Whereas, on V's People Like You, for which the boys hypothetically urinate on the mass market, Kowalczyk dreams he is "standing on stage with Queen, Michael Stipe and Elton John, Bono and Springsteen, singin Hallelujah, rock and roll is king." But V also has spiritual overtones - on Overcome, he laments, "I am overcome, holy water in my lungs." On The Ride, he sings about his wish to escape the west where "money is all we care for now". "Cynicism is part of our way of life. It has dominated our music for the past five years," Kowalczyk explains.

They're not a band who have sat on their disheartened laurels however. Live are advocates of Tibetan freedom and have played a number of gigs for the cause. When Secret Samadhi was released in 1996, they commissioned rock artist David Fremont to design a limited edition tour poster, donating the proceeds to medical charities. They're also giving a portion of sales of V to aid in the aftermath of the terrorist attacks.

"Cynicism is fun but in the past it's been too dominant in our songs. It's for people who haven't had an outlet for deeper thinking. People demand more of their art these days."

It's as though he can sense the coming question. "Oh, and I didn't mind The Mummy Returns. I always like that kind of thing, I liked the Indiana Jones movies."

"That awful movie!" laughs Dahlheimer. "Yeah Forever was co-written with Glenn Ballard which is why we got involved, we just really wanted to work with him. It was written to feel middle eastern, especially for the movie. But as far as V goes, that was an experiment that just turned out very right.
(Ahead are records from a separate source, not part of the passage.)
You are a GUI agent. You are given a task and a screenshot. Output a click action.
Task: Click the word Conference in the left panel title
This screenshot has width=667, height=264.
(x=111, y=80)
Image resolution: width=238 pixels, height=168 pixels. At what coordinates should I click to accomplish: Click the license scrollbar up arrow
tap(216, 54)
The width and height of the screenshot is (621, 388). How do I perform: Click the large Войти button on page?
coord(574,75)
Ed went into the studio and next thing, he called up and said, these songs are turning out really well. It was amazing they were coming out of him so quickly. He and Chad Gracey would put down an idea and by the afternoon it would be finished. So we got back to work again. We were still touring for our last album, The Distance To Here."
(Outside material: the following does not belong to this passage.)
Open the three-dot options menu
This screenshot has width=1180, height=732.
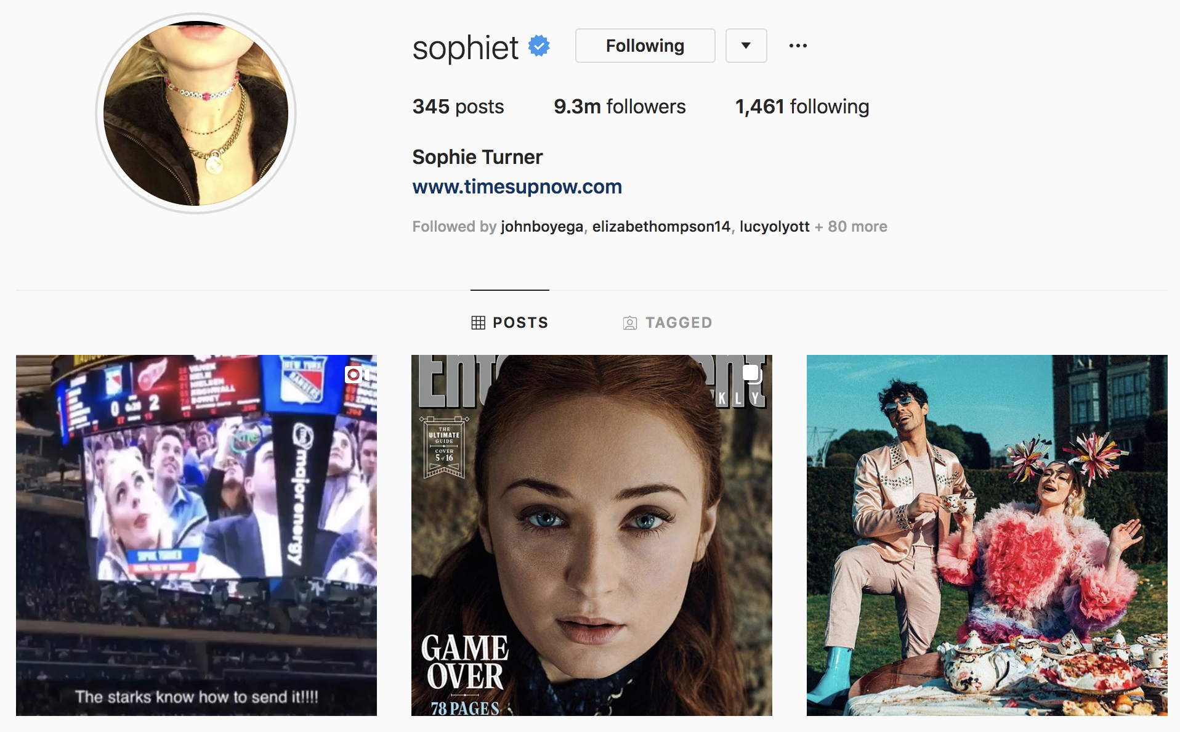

While that album title is a reference to Live's journey to musical and spiritual freedom, it could also apply to their current living situation. Incredibly, Live all live in different parts of America, Kowalczyk in L.A., drummer Chad Gracey in Portland, Dahlheimer in Miami and lead guitarist Chad Taylor in Pennsylvania.

"We spend so much time together it doesn't really matter that we live apart," says Kowalcyzk. "I think we've all grown in different ways. In fact, we're all very different people. Chad Gracey is an aggressive, outdoors type of guy. He works out, climbs mountains, he's like a soldier with a regimented outlook on life, whereas I find the idea of lifting weights ridiculous. Why would you lift stuff you don't have to? Pat is the class clown and Chad Taylor our guitarist is very driven, focused and business-like. But our mission in life is the same. We're all very music focused."

Dahlheimer says the distance between them has in fact, sparked their creativity. "You lose some of that bonding, I mean, you don't meet for a beer. But we've become true to ourselves. It wouldn't be healthy for us to remain in the same home town. It just works well this way. We have a history, a chemistry and it sounds silly, but generally, I can envision how the others will contribute before we've even stepped in the studio. We read each other's minds."